K-ROD, PUTZ WILL BOTH GET CHANCES

Jerry Manuel is putting the egos of his two new All-Star relievers to the test next season.

The Mets manager revealed yesterday that Francisco Rodriguez and J.J. Putz will share the closing duties next season, a plan that could cause fireworks because of the personalities involved.

Manuel said the division of the closer role will probably be along the lines of 70-30 in favor of Rodriguez, but the fact Putz will be in line to get more than a handful of chances is surprising.

K-ROD INTRODUCED (PHOTOS)

“I do think that if we are to be where we expect to be, we’ll have to have more than one guy save games,” Manuel said after K-Rod’s introductory news conference in Long Island City yesterday.

“With what [GM Omar Minaya] has provided for us, it gives us that opportunity to not miss a step, so if we have three or four in a row [where] we needed one guy, we feel very confident that we could use the other guy in that same particular role because he’s had success in that role.

“That’s very, very huge for us in the course of a 162-game schedule to have [more than one reliever] that can close games. [K-Rod] doesn’t have to save, say, 75 games. The other guy [Putz] can save 35, whatever. That’s big for us.”

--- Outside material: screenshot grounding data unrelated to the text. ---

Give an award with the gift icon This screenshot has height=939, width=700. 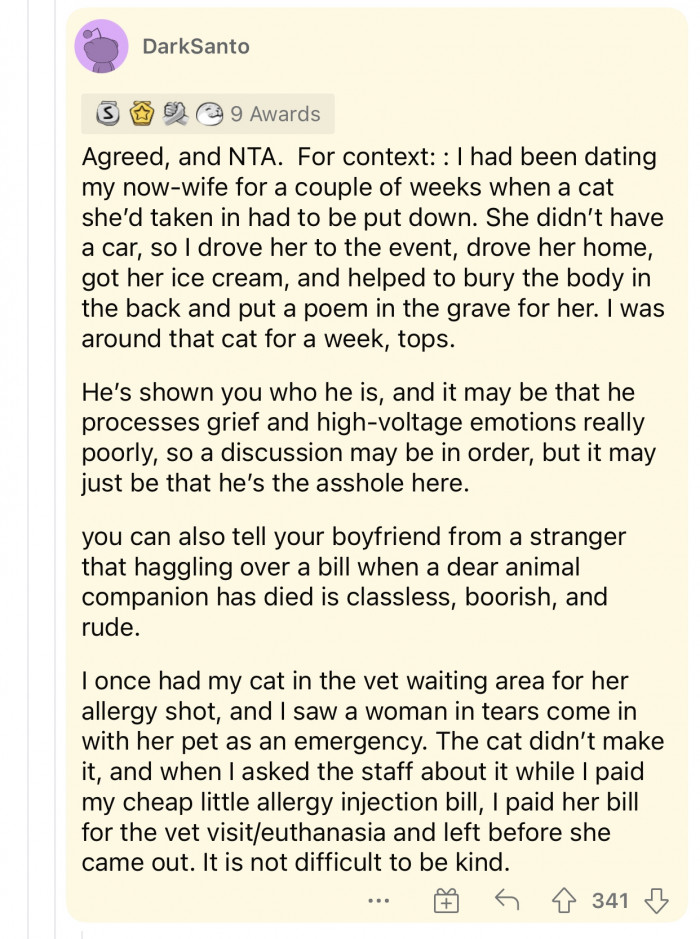[444, 901]
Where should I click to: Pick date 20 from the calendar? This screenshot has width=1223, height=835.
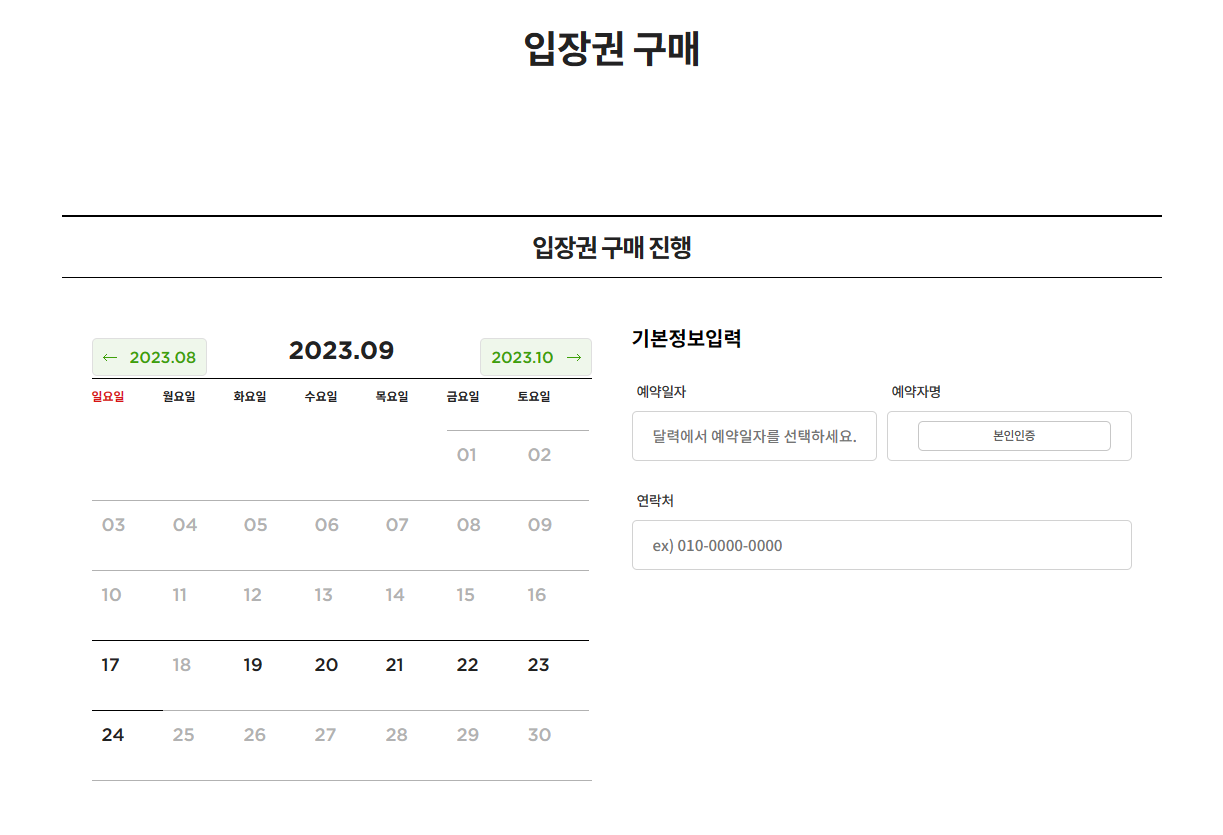tap(324, 664)
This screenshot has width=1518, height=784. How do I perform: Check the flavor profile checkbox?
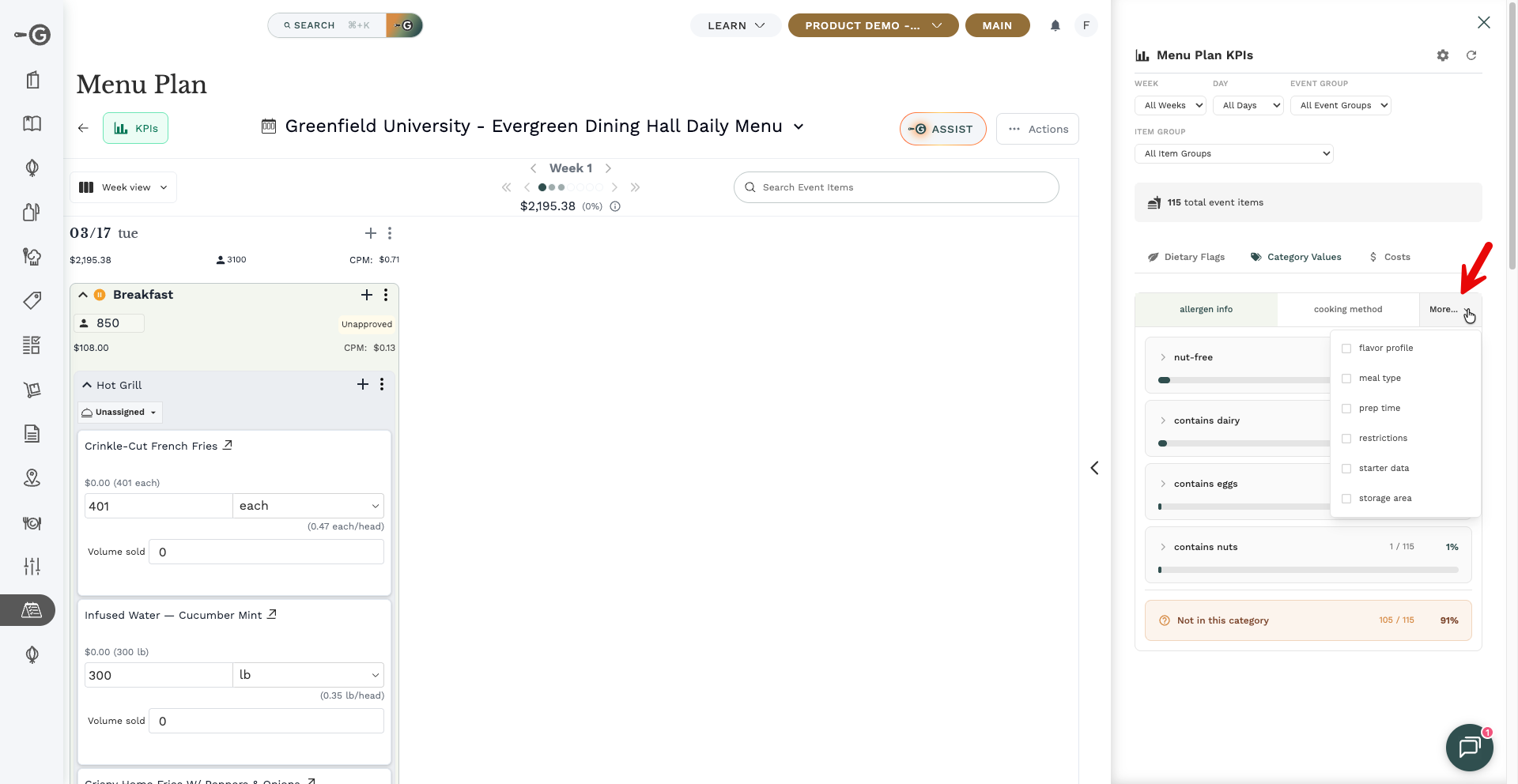click(x=1346, y=349)
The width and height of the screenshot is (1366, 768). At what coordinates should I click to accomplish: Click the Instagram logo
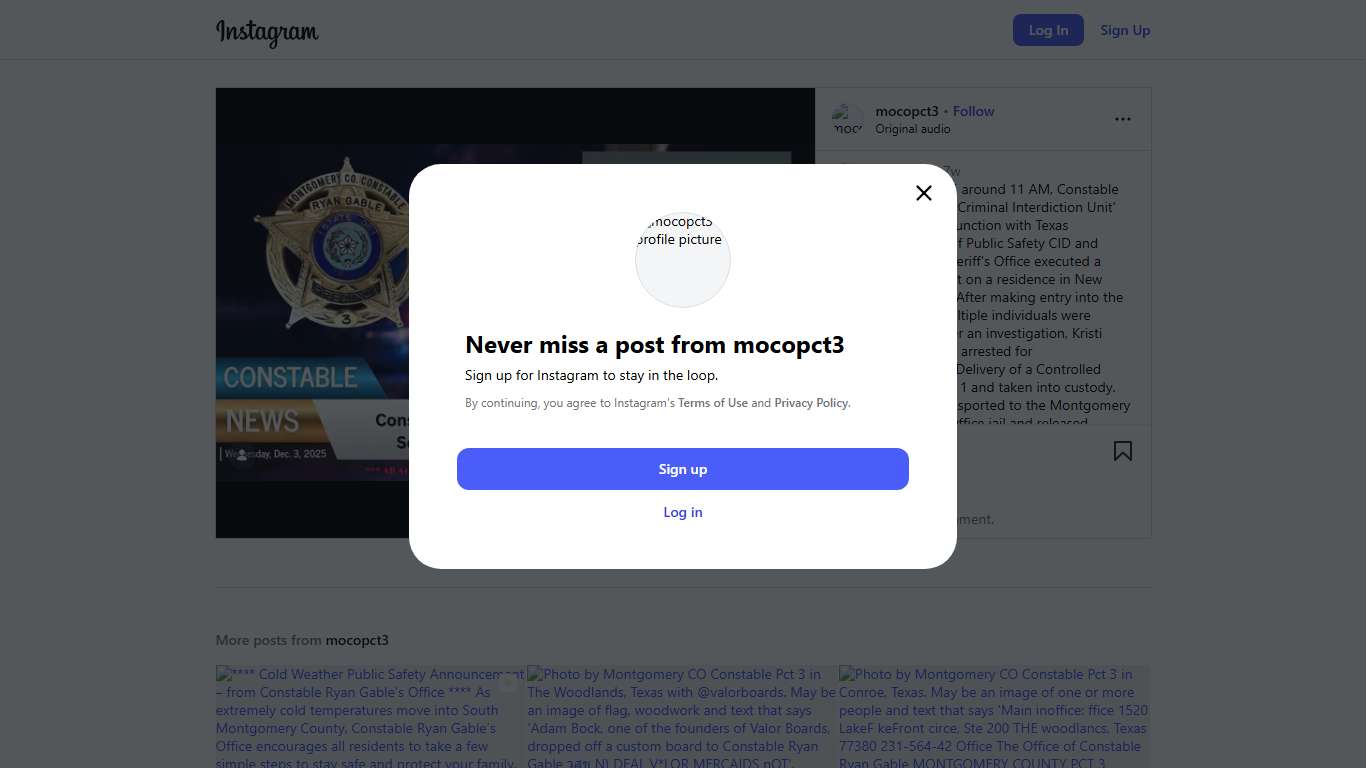267,31
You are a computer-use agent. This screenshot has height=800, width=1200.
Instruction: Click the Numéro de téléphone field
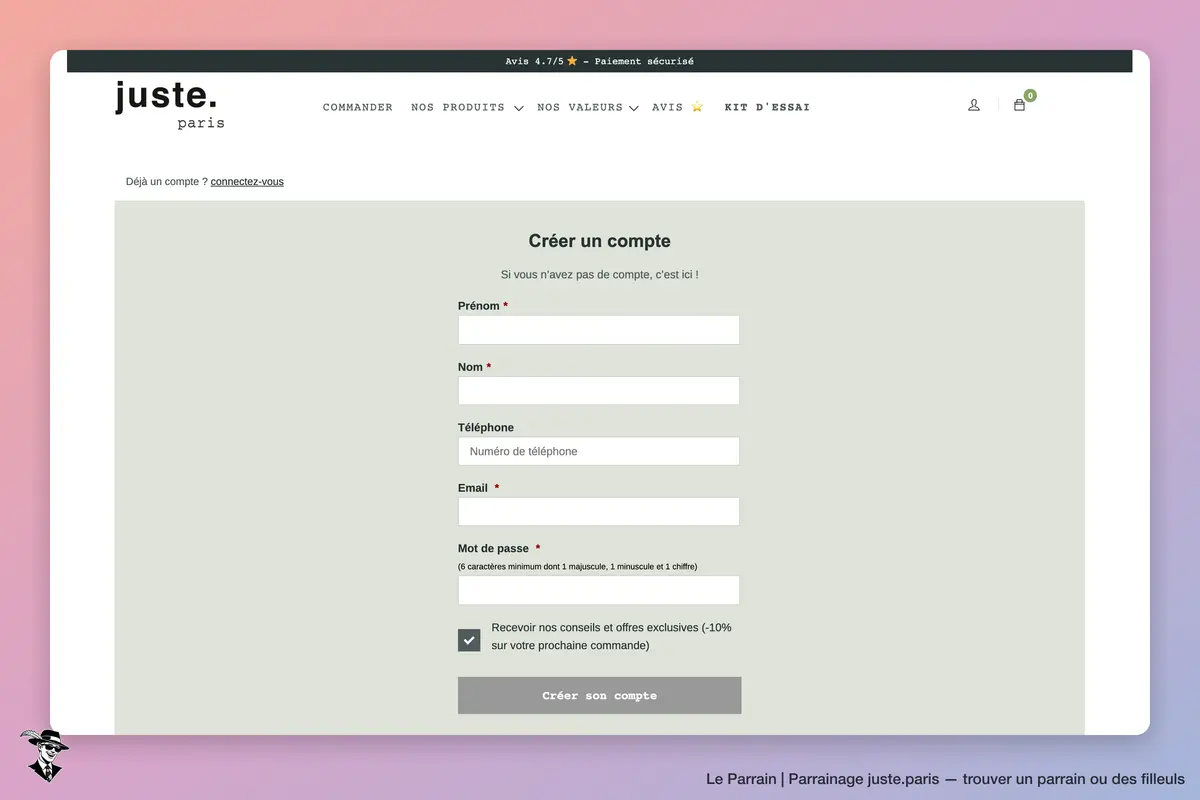(599, 451)
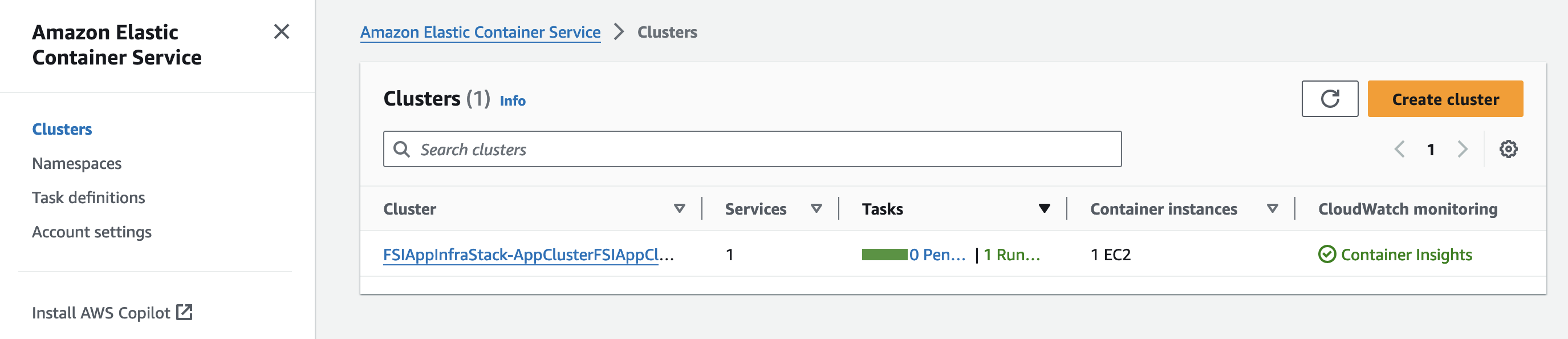Sort table by Cluster column
The image size is (1568, 339).
click(679, 208)

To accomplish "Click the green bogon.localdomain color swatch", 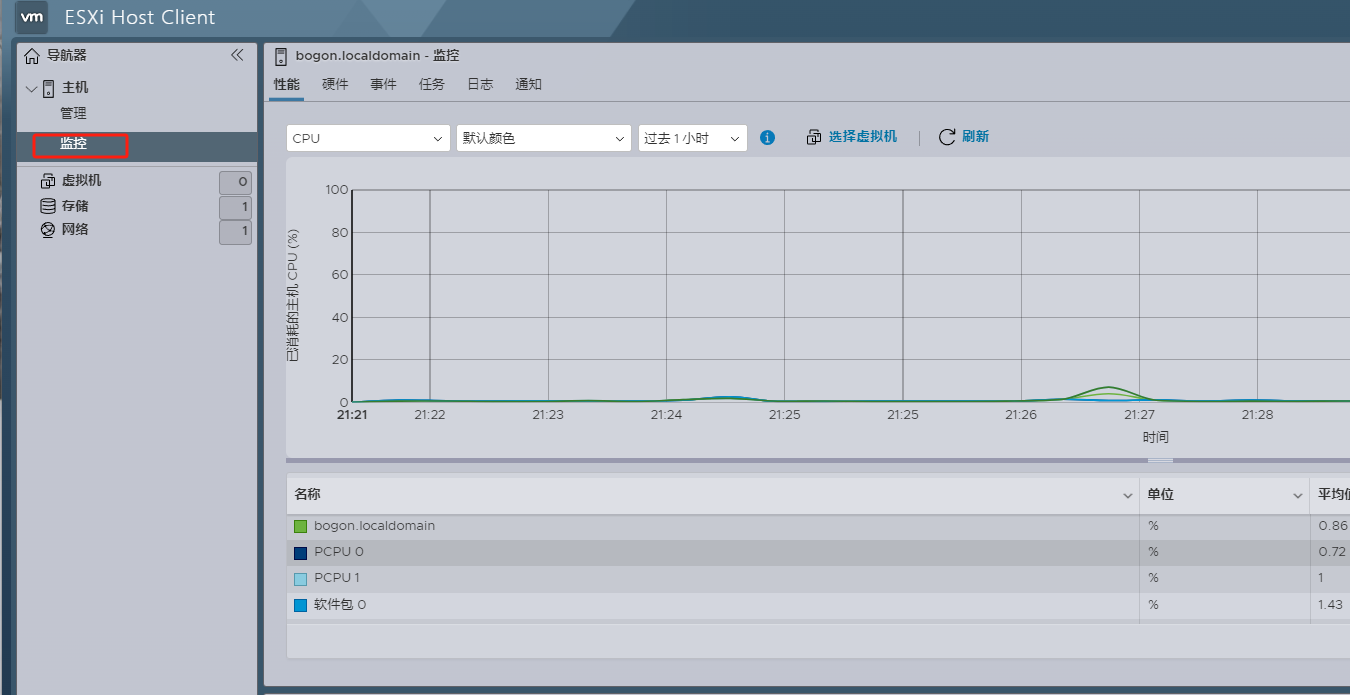I will (x=300, y=526).
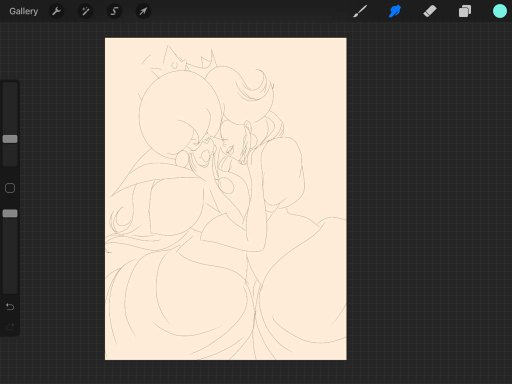Click the top of the brush size track

(x=10, y=87)

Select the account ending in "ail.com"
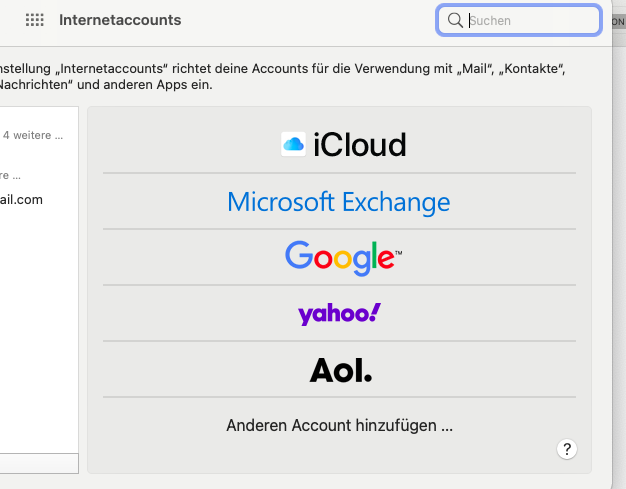click(x=22, y=199)
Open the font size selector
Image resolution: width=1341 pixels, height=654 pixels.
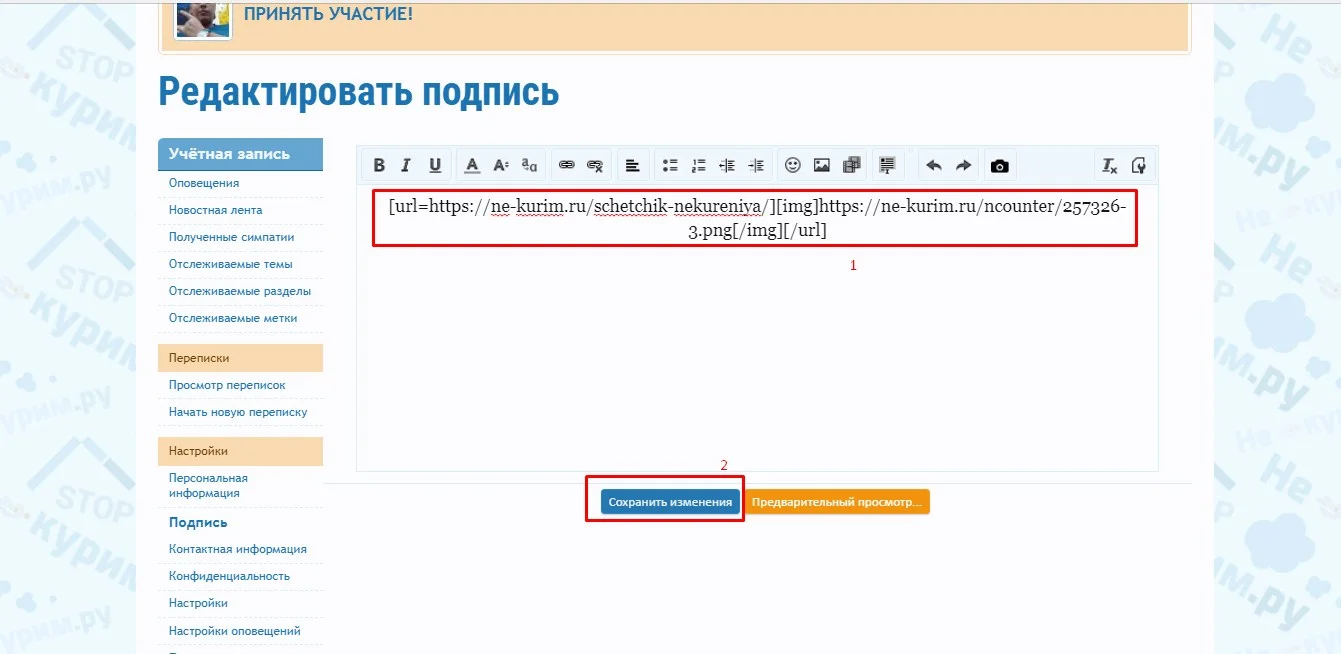coord(499,165)
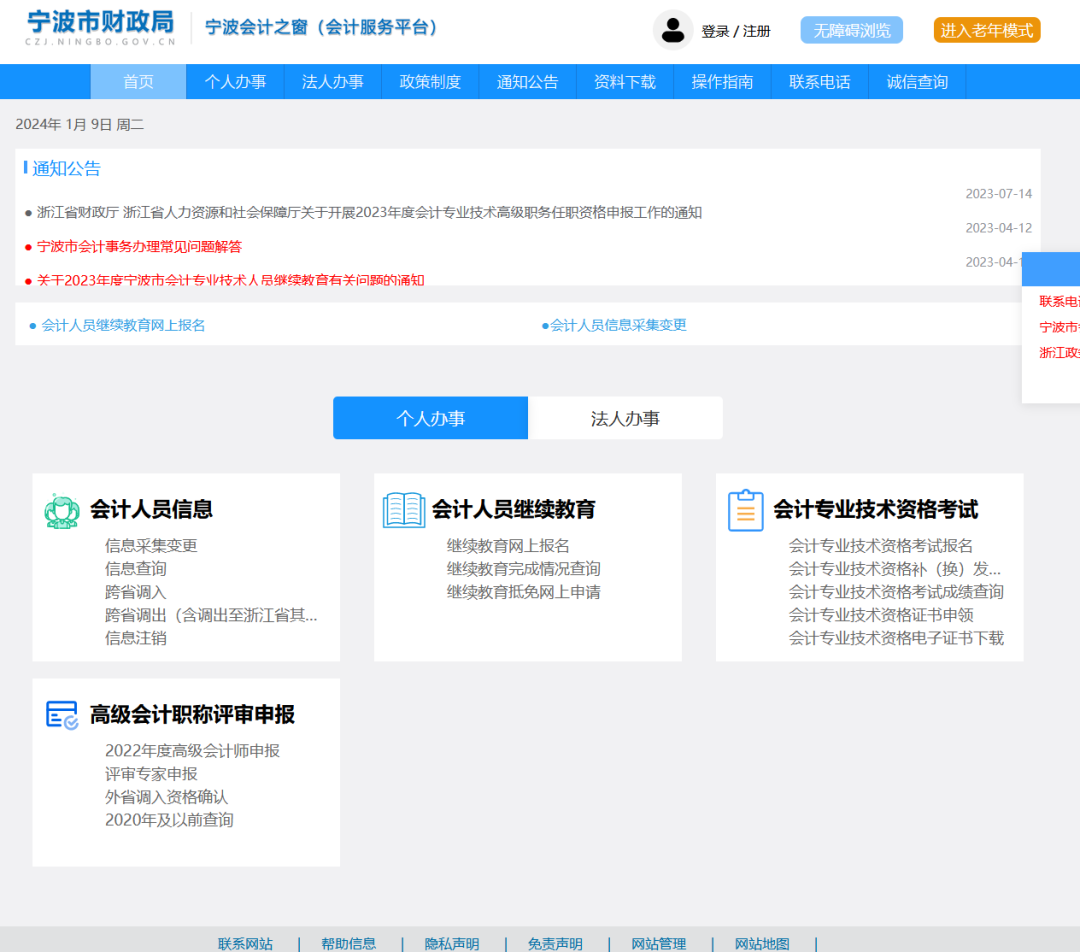Open the 操作指南 menu
This screenshot has width=1080, height=952.
(722, 81)
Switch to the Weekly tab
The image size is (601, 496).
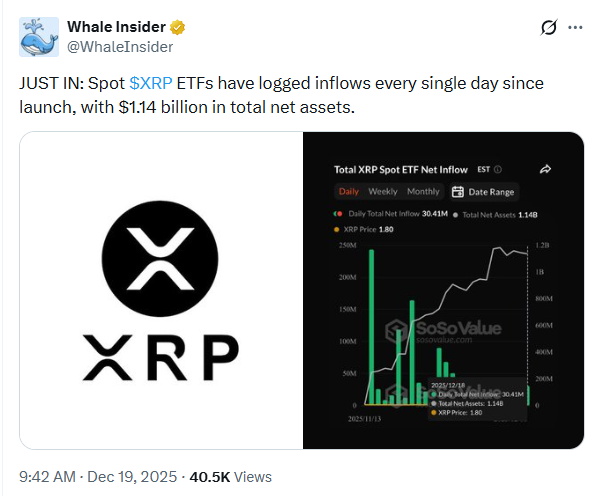pyautogui.click(x=382, y=192)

How K-Rod and Putz would handle their roles has been a question mark since last week, when the Mets lured Rodriguez from the Angels with a three-year, $37 million deal less than 24 hours before swinging a three-team, 12-player deal that brought Putz from the Mariners.

It’s a potentially touchy issue because K-Rod – who set the big-league record with 62 saves last year – is entrenched as a closer, while Putz already has expressed reluctance through his agent about strictly being a setup man after serving as the Mariners’ closer.

The Mets are introducing Putz at Citi Field today, giving him a chance to make his feelings clear. As for Rodriguez, he claimed yesterday that he wouldn’t have a problem – up to a point – with sharing some save chances with Putz.

“It just depends on how we get used throughout the year,” said Rodriguez, who didn’t pitch at all in the eighth inning last season with Anaheim. “If I pitch three days in a row, four days in a row, [Putz] will be able to save a game.

“I’m not really selfish. I’m just trying to be the best that I can be in that part, and sometimes things can happen. . . . Hopefully I can stay back there and do my ninth inning without a problem.”

Manuel seemed willing to worry about the bullpen ego issues at another time. He spent yesterday beaming about Rodriguez’s arrival and what it can mean for a relief corps that blew a franchise-record 29 saves last season en route to missing the playoffs on the final day for the second year in a row.

Minaya has overhauled the bullpen since then, bringing in Rodriguez, Putz and ex-Mariner middle reliever Sean Green while dispatching Aaron Heilman, Scott Schoeneweis and Joe Smith.

“I’m very excited about this particular acquisition,” Manuel said of K-Rod. “We had some problems in that area obviously when Billy Wagner went down, and to have a young man of this caliber really is uplifting for us as a team, as an organization, really.”

Manuel has done his research into Rodriguez since the signing, talking to AL managers Mike Scioscia, Ozzie Guillen and Ron Washington to gauge their opinion – all of it positive, it turned out.

“[K-Rod] adds a big piece to our puzzle, there’s no doubt about it,” Manuel said. “That’s a huge, huge piece.”

How that piece co-exists with Putz next season, however, bears watching.